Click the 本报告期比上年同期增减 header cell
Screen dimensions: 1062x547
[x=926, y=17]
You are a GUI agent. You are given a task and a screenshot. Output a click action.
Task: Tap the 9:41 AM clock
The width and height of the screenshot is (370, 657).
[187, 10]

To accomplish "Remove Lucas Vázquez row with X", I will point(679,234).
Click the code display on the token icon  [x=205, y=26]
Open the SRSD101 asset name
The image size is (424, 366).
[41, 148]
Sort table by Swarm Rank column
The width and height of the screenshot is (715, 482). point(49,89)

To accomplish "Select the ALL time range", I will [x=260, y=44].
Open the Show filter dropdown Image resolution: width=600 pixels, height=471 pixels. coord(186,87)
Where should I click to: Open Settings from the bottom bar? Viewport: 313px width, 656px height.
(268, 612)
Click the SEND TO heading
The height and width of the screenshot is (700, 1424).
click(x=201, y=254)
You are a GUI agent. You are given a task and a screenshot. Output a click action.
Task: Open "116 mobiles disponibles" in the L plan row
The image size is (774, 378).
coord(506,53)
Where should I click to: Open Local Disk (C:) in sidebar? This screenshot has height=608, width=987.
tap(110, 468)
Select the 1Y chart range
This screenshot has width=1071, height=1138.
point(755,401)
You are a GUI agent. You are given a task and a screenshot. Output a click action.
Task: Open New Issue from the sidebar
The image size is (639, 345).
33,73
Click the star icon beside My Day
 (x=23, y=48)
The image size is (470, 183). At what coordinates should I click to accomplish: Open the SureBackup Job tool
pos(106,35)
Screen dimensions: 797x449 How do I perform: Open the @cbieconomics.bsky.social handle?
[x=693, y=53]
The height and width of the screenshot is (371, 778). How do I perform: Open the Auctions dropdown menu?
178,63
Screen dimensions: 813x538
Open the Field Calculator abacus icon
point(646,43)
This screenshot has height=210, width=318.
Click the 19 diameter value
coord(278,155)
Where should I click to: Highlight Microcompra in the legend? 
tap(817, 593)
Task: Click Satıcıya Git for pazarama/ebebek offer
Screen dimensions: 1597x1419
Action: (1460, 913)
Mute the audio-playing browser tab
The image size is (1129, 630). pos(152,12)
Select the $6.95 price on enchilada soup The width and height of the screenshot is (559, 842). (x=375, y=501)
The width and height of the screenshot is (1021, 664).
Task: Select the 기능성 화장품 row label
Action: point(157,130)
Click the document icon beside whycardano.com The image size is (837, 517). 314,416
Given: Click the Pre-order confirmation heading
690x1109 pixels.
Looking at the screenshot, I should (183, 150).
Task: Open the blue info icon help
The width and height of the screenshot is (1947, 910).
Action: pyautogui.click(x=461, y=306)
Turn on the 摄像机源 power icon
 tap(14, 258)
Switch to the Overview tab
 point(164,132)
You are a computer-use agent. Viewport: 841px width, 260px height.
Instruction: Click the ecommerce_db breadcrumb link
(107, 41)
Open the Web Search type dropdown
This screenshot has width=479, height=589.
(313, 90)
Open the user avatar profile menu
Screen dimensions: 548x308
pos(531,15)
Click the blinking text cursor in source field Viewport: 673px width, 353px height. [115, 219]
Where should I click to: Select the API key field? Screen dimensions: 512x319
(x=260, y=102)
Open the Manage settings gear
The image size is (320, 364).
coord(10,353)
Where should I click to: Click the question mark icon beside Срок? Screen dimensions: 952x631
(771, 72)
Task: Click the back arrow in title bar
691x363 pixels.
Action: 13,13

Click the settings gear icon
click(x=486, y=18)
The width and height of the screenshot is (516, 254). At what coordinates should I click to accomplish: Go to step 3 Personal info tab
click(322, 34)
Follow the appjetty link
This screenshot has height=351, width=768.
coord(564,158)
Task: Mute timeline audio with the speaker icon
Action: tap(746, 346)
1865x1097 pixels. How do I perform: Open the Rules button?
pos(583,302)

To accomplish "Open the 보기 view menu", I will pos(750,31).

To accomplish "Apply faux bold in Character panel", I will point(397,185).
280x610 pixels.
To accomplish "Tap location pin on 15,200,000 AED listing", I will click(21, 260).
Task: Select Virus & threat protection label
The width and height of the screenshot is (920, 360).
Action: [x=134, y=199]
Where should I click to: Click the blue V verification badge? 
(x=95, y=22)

:::

# About this exercise
Every line from the one containing "1865x1097 pixels. How" through the last line of the entries must be written out verbatim, and no other line.

# Result below
1865x1097 pixels. How do I perform: Open the Rules button?
pos(583,302)

To accomplish "Open the 보기 view menu", I will pos(750,31).

To accomplish "Apply faux bold in Character panel", I will point(397,185).
280x610 pixels.
To accomplish "Tap location pin on 15,200,000 AED listing", I will click(21, 260).
Task: Select Virus & threat protection label
The width and height of the screenshot is (920, 360).
Action: [x=134, y=199]
Where should I click to: Click the blue V verification badge? 
(x=95, y=22)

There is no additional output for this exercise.